Over the past 2 years, I have tuned into numerous promotional webinars geared for travel agents and have attended several travel-related events that discuss innovation in the future of travel and guess what…
Things are still being done the exact same way as before.
Answer me this: If an industry was flipped upside down and a whole new set of values and pain points exist for its consumers over a 2-year span, should we be marketing and serving those consumers in the same exact way as before?
Let me help you… the answer is no.
This is why I don’t understand why tourism and hospitality companies are “training” travel agents or providing promotional and educational resources to help with their sales strategies in the same manner as before.
As if the reasons why people travel, where they go, how long they go for, what they look for, what they value, what they need, what kind of experiences they desire, how they spend their money, and how they spend the time, haven’t changed.
Because it all has.
For an industry like tourism and hospitality that has billions of dollars dumped into innovation and marketing every year to be so far behind in giving people what they truly want AND for an industry that has the foundation of people (human beings) to not touch on people’s emotions and motivating factors for a travel experience, is beyond me.
In today’s world of travel agent portals and webinars, I hear and see cruise lines, hotels, and destinations spend the majority of their time touching on things like pools, amenities, spas, gyms, comfy beds, room size, square footage, types of restaurants available, transportation logistics, and generic tourism attractions like museums and amusement parks.
When instead, they should be training travel agents on how to touch on potential client’s human emotions and their underlying desire for wanting (or needing) to go on a trip based on what that brand has to offer.
People make purchasing decisions based on their emotions. How they feel. People seek a feeling, a result, an outcome, or a transformation of some sort.

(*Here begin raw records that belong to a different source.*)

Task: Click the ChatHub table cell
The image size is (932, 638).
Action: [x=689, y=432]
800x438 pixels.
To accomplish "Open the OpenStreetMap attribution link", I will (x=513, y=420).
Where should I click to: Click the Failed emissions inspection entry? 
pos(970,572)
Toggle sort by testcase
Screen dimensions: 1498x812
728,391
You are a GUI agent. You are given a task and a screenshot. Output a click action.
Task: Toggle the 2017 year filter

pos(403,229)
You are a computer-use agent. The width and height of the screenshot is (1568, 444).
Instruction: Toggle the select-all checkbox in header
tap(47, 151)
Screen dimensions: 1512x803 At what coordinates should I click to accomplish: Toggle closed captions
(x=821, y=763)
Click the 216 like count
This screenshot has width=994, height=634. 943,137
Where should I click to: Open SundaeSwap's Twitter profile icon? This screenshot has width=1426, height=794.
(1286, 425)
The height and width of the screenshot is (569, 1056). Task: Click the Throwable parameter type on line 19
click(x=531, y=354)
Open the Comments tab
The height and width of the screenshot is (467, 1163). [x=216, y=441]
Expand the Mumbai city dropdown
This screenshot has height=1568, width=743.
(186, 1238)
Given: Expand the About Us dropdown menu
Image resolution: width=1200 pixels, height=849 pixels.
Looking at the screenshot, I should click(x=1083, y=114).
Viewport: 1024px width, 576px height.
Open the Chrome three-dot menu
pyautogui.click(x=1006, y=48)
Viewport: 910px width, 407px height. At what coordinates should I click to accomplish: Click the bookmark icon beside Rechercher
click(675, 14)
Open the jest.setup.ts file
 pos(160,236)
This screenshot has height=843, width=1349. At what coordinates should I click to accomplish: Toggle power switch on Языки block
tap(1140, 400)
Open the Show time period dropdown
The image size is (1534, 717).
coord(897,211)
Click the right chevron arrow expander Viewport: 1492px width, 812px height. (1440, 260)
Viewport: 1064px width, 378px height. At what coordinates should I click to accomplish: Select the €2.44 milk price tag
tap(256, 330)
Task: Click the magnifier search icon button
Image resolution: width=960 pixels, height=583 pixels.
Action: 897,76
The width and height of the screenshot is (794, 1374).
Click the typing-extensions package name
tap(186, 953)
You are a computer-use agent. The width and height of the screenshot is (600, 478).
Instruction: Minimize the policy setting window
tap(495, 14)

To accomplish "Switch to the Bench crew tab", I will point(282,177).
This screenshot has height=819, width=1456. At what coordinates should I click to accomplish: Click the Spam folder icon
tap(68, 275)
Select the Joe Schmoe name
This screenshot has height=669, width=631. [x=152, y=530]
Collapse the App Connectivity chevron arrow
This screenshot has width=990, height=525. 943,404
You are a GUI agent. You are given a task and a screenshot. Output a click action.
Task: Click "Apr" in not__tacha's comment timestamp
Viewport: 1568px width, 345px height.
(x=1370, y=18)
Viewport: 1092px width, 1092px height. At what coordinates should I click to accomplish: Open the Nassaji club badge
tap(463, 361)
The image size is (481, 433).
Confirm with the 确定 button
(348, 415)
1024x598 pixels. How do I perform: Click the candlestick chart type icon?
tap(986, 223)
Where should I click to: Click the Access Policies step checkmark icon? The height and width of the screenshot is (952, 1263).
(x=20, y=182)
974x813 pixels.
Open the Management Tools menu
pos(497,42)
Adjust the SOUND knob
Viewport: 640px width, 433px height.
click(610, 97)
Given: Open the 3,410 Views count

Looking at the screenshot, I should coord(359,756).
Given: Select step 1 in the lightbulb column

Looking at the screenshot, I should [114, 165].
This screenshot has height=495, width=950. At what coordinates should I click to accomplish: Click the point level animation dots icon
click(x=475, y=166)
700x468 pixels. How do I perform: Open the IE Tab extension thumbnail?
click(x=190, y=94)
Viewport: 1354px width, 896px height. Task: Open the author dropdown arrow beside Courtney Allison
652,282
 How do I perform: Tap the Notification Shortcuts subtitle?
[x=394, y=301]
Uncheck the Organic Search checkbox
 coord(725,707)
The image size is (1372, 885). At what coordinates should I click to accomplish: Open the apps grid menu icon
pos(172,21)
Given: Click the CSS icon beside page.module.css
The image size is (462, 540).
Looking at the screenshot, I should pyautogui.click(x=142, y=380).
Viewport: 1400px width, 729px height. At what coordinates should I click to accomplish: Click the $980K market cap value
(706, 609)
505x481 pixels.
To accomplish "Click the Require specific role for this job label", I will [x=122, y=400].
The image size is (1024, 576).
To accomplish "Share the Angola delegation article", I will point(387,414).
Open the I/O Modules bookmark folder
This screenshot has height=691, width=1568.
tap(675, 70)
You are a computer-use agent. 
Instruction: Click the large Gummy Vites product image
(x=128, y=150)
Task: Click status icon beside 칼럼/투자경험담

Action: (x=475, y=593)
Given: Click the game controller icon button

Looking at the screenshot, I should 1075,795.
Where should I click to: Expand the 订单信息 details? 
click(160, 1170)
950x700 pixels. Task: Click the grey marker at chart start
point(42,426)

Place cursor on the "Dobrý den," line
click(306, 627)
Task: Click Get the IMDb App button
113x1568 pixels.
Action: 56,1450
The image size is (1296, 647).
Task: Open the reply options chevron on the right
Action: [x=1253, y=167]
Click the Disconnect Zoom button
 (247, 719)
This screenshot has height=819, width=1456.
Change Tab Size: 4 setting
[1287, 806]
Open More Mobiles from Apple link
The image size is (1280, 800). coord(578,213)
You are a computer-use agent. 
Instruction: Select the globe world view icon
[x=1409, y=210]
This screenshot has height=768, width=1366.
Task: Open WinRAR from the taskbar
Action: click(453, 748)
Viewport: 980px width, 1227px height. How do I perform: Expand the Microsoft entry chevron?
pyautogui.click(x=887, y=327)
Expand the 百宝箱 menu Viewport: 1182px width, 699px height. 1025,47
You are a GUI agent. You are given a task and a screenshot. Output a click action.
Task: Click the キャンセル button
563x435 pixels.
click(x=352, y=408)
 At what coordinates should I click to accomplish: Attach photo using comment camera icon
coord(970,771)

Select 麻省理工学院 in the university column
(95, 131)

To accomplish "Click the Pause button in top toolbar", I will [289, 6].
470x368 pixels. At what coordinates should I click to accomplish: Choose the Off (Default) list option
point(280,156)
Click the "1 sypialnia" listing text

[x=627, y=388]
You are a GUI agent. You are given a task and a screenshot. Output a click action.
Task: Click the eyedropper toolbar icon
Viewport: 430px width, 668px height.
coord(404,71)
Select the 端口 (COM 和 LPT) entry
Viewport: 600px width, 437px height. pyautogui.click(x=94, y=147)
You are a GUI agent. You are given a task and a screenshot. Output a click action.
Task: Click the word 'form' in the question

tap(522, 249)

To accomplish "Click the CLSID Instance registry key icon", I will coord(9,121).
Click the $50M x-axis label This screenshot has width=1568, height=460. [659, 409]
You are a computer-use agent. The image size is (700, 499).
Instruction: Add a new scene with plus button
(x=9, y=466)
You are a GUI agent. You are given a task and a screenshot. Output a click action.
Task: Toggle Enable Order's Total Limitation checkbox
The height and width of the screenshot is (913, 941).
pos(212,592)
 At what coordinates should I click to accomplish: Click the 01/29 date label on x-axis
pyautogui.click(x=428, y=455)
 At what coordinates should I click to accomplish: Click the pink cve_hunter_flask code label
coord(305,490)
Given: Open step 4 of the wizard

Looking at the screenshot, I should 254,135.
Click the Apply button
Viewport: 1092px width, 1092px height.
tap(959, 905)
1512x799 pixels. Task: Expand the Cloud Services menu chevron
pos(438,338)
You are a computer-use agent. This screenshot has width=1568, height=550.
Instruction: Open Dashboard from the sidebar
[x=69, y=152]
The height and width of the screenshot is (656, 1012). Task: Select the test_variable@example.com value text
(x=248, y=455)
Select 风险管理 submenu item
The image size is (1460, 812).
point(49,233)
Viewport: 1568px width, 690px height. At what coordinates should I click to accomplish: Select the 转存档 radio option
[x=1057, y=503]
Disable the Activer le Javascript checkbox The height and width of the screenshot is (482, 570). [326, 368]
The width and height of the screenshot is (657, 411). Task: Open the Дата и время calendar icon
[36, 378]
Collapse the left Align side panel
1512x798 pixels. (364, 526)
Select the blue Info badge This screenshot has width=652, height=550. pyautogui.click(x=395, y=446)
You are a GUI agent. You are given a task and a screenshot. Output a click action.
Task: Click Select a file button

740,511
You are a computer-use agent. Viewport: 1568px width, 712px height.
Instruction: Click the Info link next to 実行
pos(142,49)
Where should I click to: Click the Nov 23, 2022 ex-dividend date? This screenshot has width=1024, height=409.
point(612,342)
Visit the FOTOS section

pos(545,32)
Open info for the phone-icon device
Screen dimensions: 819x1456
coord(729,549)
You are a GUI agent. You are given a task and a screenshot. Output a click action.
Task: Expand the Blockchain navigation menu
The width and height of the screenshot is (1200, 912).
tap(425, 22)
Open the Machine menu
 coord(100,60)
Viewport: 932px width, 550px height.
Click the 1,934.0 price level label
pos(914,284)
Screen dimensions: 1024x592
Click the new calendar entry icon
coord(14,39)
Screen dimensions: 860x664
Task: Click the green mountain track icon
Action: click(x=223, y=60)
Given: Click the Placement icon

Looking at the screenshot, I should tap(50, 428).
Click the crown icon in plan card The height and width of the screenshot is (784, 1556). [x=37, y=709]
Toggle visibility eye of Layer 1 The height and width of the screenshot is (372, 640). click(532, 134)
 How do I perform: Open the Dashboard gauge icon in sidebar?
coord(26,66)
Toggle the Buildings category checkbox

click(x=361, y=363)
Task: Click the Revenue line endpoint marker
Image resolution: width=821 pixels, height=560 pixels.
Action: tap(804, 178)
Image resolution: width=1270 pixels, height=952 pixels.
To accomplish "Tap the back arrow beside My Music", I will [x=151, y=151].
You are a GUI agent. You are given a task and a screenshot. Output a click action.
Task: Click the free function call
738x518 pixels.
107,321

This is what the industry is lacking.
Travelers don’t go somewhere because they want an experience. They go somewhere because they seek fulfillment, human connection, soul-searching, answers, inspiration, quality time building bonds with loved ones, a change of routine, to find their passions or purpose in life, to get a mental break from work, to feel better, and far more meaningful reasons for traveling.
This is all based on research that I have conducted for over a decade.
The problem is that tourism and hospitality brands haven’t identified what it is that they are actually selling and providing people with because it is NOT an experience. That’s the overall process from point A to point Z, pre and post trip.
Until companies can figure that out, travel agents will continue to struggle to sell their destination, property, or “experience” as they sink deeper into the hole of the overly-saturated and surface-leveled approach to selling travel.
It’s 2022. It’s time to reshape how and why people travel.